[[ Data records open ]]

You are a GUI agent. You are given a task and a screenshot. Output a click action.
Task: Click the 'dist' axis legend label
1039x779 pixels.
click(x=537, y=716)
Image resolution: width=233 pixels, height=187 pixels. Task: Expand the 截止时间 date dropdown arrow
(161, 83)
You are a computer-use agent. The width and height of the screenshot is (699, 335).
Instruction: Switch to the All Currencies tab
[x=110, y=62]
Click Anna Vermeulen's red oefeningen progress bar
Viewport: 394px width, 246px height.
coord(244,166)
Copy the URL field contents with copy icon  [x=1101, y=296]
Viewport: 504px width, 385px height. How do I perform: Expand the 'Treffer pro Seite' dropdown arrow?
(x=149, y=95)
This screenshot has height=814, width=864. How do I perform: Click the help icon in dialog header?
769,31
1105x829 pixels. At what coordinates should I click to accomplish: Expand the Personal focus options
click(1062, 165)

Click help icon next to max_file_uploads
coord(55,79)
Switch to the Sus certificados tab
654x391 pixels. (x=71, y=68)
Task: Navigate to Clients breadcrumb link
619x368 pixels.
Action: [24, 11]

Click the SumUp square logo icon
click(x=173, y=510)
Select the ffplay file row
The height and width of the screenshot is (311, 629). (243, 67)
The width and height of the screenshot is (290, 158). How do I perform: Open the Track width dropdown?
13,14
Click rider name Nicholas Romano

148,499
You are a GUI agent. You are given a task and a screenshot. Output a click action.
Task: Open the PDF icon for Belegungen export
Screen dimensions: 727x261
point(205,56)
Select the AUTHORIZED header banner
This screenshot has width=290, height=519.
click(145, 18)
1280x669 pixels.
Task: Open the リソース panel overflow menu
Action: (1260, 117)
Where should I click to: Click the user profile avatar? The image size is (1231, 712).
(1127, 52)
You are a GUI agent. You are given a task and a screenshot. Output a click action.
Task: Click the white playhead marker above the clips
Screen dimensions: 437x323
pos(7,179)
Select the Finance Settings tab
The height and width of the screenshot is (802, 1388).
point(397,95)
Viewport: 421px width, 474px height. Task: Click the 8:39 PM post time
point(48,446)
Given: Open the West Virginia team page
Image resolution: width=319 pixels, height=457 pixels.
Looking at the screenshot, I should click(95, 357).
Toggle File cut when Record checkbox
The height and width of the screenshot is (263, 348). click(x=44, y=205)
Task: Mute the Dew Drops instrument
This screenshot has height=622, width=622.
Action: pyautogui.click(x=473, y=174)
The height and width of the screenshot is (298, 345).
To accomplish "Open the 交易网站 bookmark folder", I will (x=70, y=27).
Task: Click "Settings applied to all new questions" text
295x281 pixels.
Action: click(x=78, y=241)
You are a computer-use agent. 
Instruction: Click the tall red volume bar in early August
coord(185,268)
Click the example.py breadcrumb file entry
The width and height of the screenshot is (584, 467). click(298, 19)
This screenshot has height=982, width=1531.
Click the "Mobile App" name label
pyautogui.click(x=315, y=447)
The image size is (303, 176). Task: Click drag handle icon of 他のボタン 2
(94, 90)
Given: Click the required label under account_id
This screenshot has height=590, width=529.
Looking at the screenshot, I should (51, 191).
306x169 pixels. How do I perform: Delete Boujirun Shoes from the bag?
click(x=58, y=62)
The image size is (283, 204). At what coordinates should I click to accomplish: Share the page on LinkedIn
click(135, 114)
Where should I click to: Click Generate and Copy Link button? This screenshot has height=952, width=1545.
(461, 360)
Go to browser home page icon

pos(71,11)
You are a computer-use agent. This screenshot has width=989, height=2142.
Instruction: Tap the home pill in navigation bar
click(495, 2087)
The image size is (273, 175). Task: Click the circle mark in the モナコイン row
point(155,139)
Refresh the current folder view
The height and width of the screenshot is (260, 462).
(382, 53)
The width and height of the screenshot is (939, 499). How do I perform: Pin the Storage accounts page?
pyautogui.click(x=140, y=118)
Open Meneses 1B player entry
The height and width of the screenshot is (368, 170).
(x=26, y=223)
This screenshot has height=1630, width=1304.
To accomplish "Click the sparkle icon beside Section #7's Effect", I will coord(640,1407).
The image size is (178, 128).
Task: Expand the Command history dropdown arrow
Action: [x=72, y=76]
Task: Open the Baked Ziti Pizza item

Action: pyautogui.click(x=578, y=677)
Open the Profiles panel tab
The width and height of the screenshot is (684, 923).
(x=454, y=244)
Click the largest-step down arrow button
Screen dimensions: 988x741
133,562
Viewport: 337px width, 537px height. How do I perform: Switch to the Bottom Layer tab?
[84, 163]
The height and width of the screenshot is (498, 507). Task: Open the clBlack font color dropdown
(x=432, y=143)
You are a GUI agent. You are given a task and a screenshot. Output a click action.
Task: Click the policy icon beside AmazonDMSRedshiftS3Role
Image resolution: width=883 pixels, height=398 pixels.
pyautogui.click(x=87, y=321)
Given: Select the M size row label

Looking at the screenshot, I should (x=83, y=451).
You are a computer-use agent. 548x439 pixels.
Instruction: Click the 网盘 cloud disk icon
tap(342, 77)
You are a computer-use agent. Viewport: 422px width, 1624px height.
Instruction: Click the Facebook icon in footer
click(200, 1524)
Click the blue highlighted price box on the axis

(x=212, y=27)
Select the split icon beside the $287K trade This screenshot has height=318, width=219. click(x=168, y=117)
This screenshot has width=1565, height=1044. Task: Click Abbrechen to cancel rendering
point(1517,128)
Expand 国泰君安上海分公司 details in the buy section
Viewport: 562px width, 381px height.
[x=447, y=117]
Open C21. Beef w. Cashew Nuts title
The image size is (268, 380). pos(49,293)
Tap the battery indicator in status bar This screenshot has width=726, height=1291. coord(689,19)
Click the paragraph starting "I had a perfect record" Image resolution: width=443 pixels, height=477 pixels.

[[ Data records closed ]]

» **Exercise objective**
Set down, exactly as they appear above, all lines from the one that has "This screenshot has height=590, width=529." down to the one that has "This screenshot has height=1630, width=1304.", including those two and no others.

» **Task answer**
This screenshot has height=590, width=529.
Looking at the screenshot, I should (51, 191).
306x169 pixels. How do I perform: Delete Boujirun Shoes from the bag?
click(x=58, y=62)
The image size is (283, 204). At what coordinates should I click to accomplish: Share the page on LinkedIn
click(135, 114)
Where should I click to: Click Generate and Copy Link button? This screenshot has height=952, width=1545.
(461, 360)
Go to browser home page icon

pos(71,11)
You are a computer-use agent. This screenshot has width=989, height=2142.
Instruction: Tap the home pill in navigation bar
click(495, 2087)
The image size is (273, 175). Task: Click the circle mark in the モナコイン row
point(155,139)
Refresh the current folder view
The height and width of the screenshot is (260, 462).
(382, 53)
The width and height of the screenshot is (939, 499). How do I perform: Pin the Storage accounts page?
pyautogui.click(x=140, y=118)
Open Meneses 1B player entry
The height and width of the screenshot is (368, 170).
(x=26, y=223)
This screenshot has height=1630, width=1304.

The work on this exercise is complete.